Hello there, my name is Adrián Rodríguez Bazaga and I’m a 21 years old guy from Valencia (the home of the Paella!), but I come from the beautiful island of Tenerife in the Canary Islands, Spain. This is where I just finished my Bachelor’s Degree in Informatics Engineering at the University of La Laguna. In September of this year I will be travelling to Barcelona to pursue my Master’s degree in Innovation and Research in Informatics with the specialization on Data Science and Machine Learning offered by UPC (Polytechnical University of Catalonia).
Throughout my degree I learned many things about the world of technology, arousing my curiosity in certain fields of Computer Science. Specifically, I am very interested in Data Science (Data Mining, Knowledge Discovery), artificial intelligence (Machine Learning, heuristics), Bioinformatics (Genomics, etc.), parallel algorithms and High Performance Computing (HPC). To obtain conclusions from data sets that initially seemed to have no value is something that strikes me; including the part of data analysis, mathematical statistics and Deep Learning, since it provides a potential tool that can be used to make important decisions.
In 2016, I had the opportunity to work as a research intern at a renowned research institution, where I worked on a project in the field of Big Data: RDF processing solutions through Big Data for the discovery of relationships between concepts in the DBpedia. Also, from December 2016 until June 2017 I worked on a research project at a research group at the University of La Laguna, thanks to a grant by the Spanish Government.

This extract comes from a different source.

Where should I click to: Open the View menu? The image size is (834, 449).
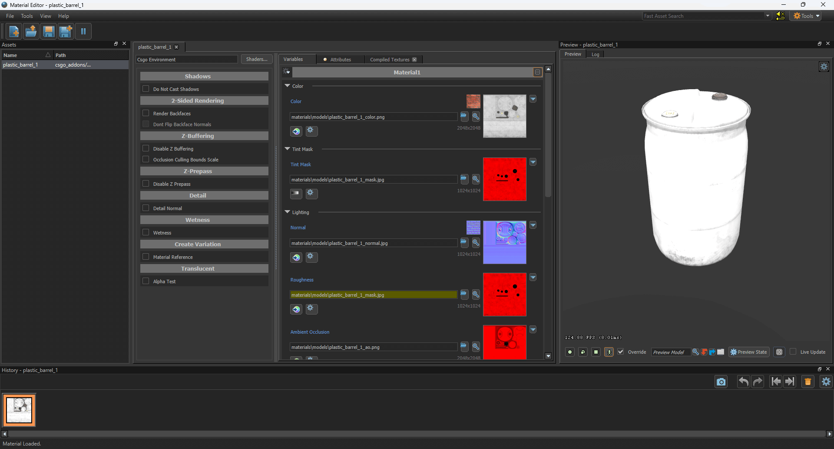pos(45,16)
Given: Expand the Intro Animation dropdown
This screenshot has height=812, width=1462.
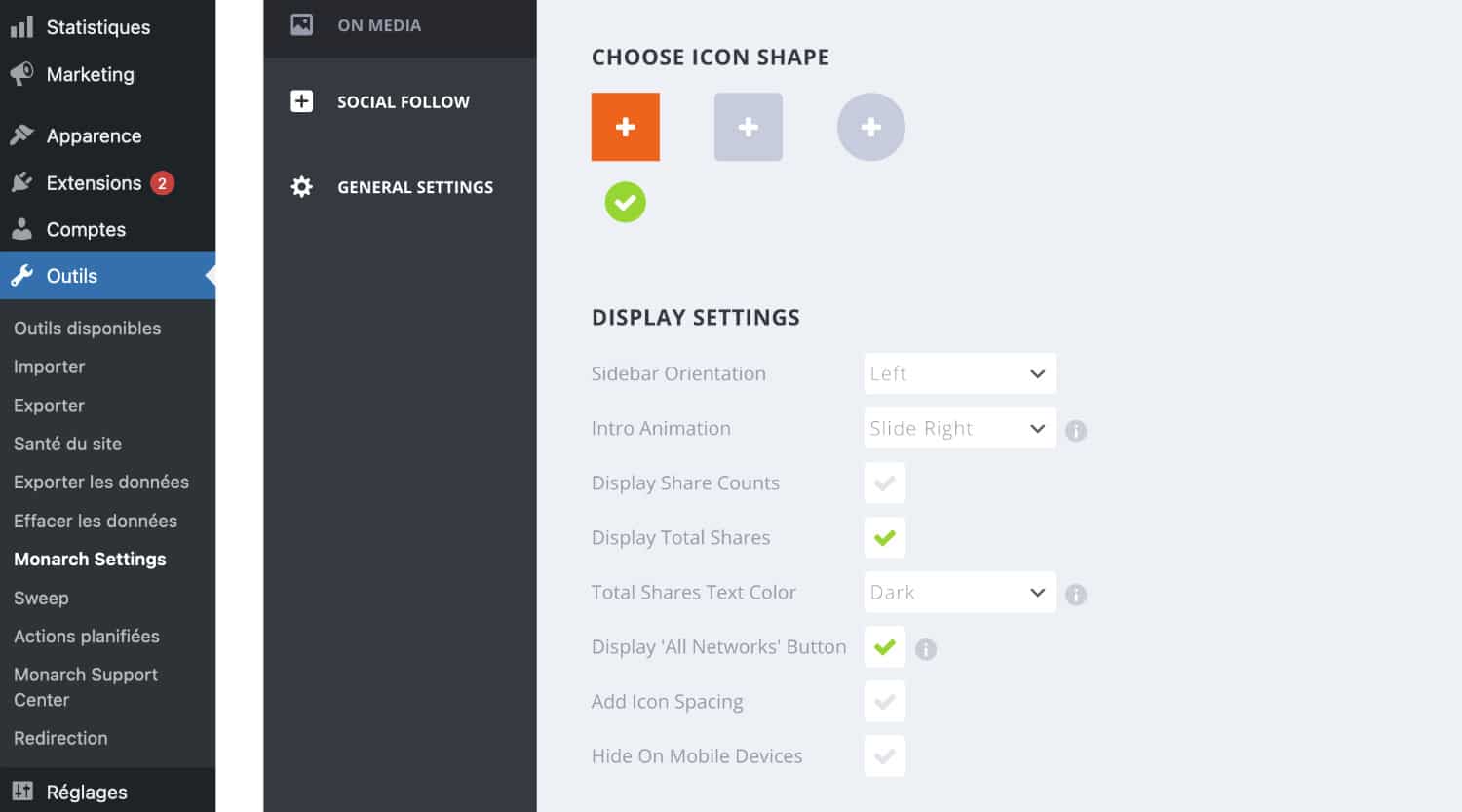Looking at the screenshot, I should click(960, 428).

Specifically, the project was called ‘Exploiting Open Data sources through Data Mining, classification and regression techniques with Spark to analyze traffic flow’, where we propose the use of Data Science and Machine Learning techniques with Apache Spark. The use of techniques such as decision trees and multilayer perceptrons for the prediction of road traffic congestion level, focused on the road network that connects the container terminal of Tenerife’s port to the highway’s access. This is important to look at as it is the main traffic bottleneck when delivering products inside and outside of the port.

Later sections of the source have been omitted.